On December 20, the research team led by Prof. GAO Zhihua and Prof. DUAN Shumin at the Zhejiang University School of Brain Science and Brian Medicine published an open-access research article titled "Dual roles of hexokinase 2 in shaping microglial function by gating glycolytic flux and mitochondrial activity".
Microglia, the primary immune cells and key guardians of brain activity in the brain, can constantly monitor the microenvironment to maintain brain homeostasis. When subjected to acute depletion or under disease conditions, they will undergo rapid proliferation, resulting in restoration of the homeostatic poor or formation of microglial clusters surrounding disease sites. In addition, microglia quickly migrate towards the damage sites and elicit immune responses to restrain and repair the damage. However, little is known about the specific molecular determinants that metabolically and bioenergetically shape microglial functions.

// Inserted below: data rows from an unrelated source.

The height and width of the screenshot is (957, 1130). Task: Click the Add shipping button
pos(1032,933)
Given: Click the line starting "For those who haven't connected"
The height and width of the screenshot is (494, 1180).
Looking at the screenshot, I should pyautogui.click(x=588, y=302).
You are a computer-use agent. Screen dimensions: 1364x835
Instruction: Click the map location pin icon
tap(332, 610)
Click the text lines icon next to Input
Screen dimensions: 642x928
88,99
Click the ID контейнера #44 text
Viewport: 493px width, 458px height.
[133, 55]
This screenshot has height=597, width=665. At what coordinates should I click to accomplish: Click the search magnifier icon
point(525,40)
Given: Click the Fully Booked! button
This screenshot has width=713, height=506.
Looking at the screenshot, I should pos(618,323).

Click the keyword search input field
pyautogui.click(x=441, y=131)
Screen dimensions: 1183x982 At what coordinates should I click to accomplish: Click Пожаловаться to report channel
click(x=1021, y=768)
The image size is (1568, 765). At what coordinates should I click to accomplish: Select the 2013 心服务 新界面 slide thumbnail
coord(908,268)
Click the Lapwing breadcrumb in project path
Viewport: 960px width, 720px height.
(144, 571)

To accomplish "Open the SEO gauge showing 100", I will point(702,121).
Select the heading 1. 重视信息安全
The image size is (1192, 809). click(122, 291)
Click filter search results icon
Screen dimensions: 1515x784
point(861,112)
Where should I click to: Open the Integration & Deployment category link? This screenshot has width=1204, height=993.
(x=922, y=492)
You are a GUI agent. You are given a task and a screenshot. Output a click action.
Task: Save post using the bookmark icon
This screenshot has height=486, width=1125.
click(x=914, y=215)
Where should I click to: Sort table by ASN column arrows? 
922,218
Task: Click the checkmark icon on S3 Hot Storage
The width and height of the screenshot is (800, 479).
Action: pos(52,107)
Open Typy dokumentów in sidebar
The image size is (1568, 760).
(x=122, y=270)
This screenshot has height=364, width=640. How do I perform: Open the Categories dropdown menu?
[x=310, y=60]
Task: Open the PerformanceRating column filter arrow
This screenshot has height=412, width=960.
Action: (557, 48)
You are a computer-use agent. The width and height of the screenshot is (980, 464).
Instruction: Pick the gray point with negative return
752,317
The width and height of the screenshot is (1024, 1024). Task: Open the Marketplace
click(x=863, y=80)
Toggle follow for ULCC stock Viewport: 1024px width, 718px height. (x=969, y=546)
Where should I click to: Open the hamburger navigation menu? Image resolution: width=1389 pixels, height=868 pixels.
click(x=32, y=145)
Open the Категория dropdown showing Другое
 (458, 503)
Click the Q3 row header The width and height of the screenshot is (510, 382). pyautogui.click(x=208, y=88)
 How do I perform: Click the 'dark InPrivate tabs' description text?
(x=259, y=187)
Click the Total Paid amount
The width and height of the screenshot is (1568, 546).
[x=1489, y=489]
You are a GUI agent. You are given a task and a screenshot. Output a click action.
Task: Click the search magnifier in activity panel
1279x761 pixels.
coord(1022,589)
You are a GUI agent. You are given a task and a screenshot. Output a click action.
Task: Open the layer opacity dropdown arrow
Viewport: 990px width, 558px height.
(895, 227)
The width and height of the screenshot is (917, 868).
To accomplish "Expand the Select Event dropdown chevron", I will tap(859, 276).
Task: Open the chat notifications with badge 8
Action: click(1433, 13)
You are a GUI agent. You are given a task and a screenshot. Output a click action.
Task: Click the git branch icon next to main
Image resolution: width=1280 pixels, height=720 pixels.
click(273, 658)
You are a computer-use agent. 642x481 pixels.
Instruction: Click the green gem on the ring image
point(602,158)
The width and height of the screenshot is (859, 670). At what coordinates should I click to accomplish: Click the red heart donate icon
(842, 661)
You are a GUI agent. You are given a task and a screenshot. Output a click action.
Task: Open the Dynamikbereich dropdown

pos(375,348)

Hexokinase (HK), by catalyzing phosphorylation of glucose to glucose-6-phosphate, is the first rate-limiting enzyme in glucose utilization. Four main HK isozymes, HK1, HK2, HK3 and HK4, with different biochemical features and catalytic activities have been identified. By systematically analyzing the metabolic regulator in different brain cell types, Dr. HU Yaling et al. unexpectedly found that HK2, the most active isozyme associated with mitochondrial membrane, is selectively expressed in microglia in the brain.
Fig. 1: Representative micrographs of tdT and Iba1 (microglia) in the brains of Hk2CreERT2-tdTomato mice.
In the study, the researchers discovered that genetic ablation of HK2 reduced microglial glycolytic flux and energy production, suppressed microglial repopulation, and attenuated microglial surveillance and damage-triggered migration in male mice. HK2 elevation was particularly prominent in immune-challenged or disease-associated microglia. In ischaemic stroke models, however, HK2 deletion promoted neuroinflammation and potentiated cerebral damages. The enhanced inflammatory responses after HK2 ablation in microglia were thus found to be associated with aberrant mitochondrial function and reactive oxygen species accumulation.
Fig. 2: HK2 ablation suppressed microglial repopulation.
This study demonstrates that HK2 gates both glycolytic flux and mitochondrial activity to shape microglial functions, which contribute to metabolic abnormalities and maladaptive inflammation in brain diseases. This will open the door to potential therapeutic targeting of microglia in multiple neurological diseases in which HK2 elevation and metabolic abnormalities are implicated.
Fig. 3: The dual roles of hexokinase 2 in shaping microglial functions.